Published: 10th June 2021
Genre: Psychological Thriller
Trigger warnings: Violence, sexual references, mental health sub-plot
That night everything changed.
The night Frannie committed a murder, but she didn’t mean to. That night we helped her bury the body, what else could we do?
One hot summers night in Italy, Joe and Cathy Plant receive a phone call that will change their lives forever. Their sister Frannie has killed a man, and she needs their help. They were always close, some might say too close, siblings who worked together, lived next door to each other
And now they’ve buried a body together…
But when they return to England, Frannie, Joe and Cathy become tangled in lies in they’ve been telling, to the police, to their friends, to each other. But if you can’t trust your family, who can you trust?
This is a book that presents a thought-provoking concept and contains heaps of palpable tension to go with it. With the help of dual timelines and concealed narratives, the plot revolves around a moral dilemma that gradually snowballs to the extent where the reader is feeling every shred of the characters’ paranoia, making it constantly intriguing despite its flaws.
The premise provides the basis for this story although it is the characters who truly drive it; such is the strength of their development and how their individual traits are explored. It drills right into the heart of sibling relationships and what a person would be willing to do on behalf of a loved one, creating an extremely high-stakes scenario where the burden of truth becomes simply impossible to escape.
Cathy Plant is on holiday in Italy with her younger sister Frannie, older brother Joe and his wife Lydia. While asleep one night, she receives a panicked phone call from Frannie, who is a few streets away and asks her to come quickly. When she arrives, Cathy is joined by Joe and they discover that Frannie has run over and killed a man with their hire car.
With the prospect of Frannie’s life being destroyed by what appeared a tragic accident, the three of them choose to remove all evidence of what happened by burying the victim in the ground beside their shared villa and taking all his personal effects. When he is reported missing and named as police officer William McGovern, they take drastic steps to cover the tracks and manage to avoid detection before returning to the UK.
However, the reality of having to live with the knowledge of what happened is too overwhelming and cracks start to appear in their resolve, causing them to become estranged from their family and each other. Joe wants to protect Frannie at all costs; Cathy finds it hard to keep her actions on her conscience, and they both reach the point of no return. Then months later, one of the siblings finds themselves in a lawyer’s office, about to testify in court about that fateful night.
As it focuses heavily on the impact the crime has on the characters’ day-to-day lives, the story has a relatively slow pace but remains compelling due to the extent of their cover-up and the depth of their lies. You just wonder how long they can keep it up before being found out, and also whether one or more of the siblings has something extra to hide.
It is primarily written in the third person, with most chapters told from the perspectives of Cathy and Joe, but some are told from Lydia’s viewpoint.

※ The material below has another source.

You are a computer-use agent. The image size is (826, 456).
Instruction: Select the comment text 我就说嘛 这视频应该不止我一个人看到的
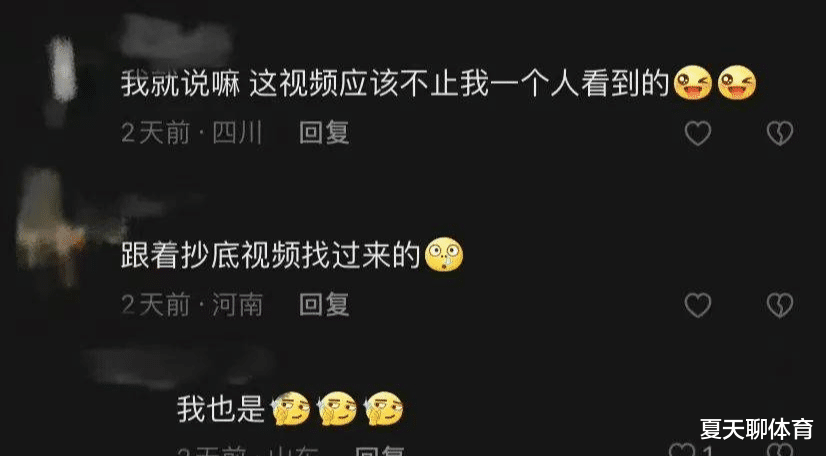pos(395,84)
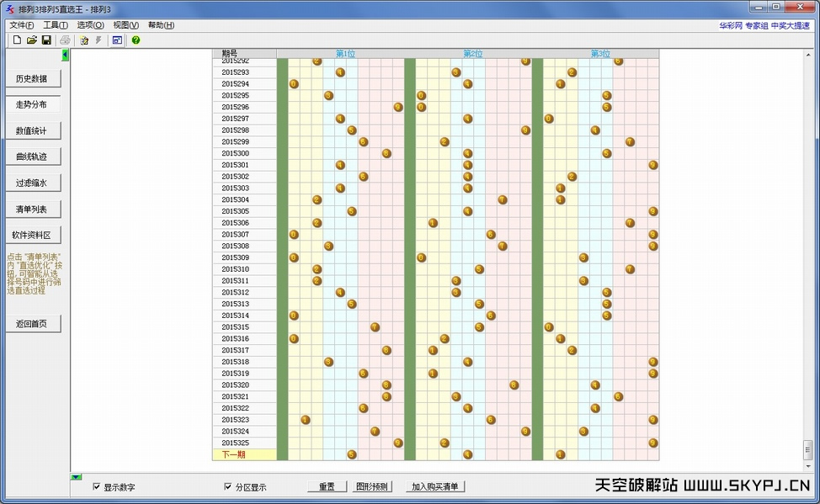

For the future timeline it switches to the first person and the identity of the narrator is not revealed until late on – all we know is that it is not Joe, and in the end the outcome is not much of a surprise. Furthermore, the story is split into sections based on their extensive list of criminal offenses.
There are few fictional examples of adult siblings with such a close bond. Having lost their youngest sister Rose when they were children, Cathy, Joe, and Frannie share just about their entire lives with one another. They all work in the family veterinary practice, and even live next door to each other in three consecutive houses. A little unrealistic perhaps, but very quaint.
It was hard to particularly like any of them because of what they did, but Cathy was easily my favourite of the trio. She was the rational, more considered one and at least had the decency to be ashamed of their actions, becoming a increasingly unwilling participant in the whole thing. Some of her personality traits were actually quite relatable, and her story is ultimately bittersweet.
On the other hand, Joe made for a much more uncomfortable read. He suffers from anxiety which the author represents reasonably well, but his impulsive and frankly volatile nature means he is not very likeable. The way he treats Lydia is terrible and as they continue to dig a deeper hole for themselves his temperament spirals out of control, with shocking consequences.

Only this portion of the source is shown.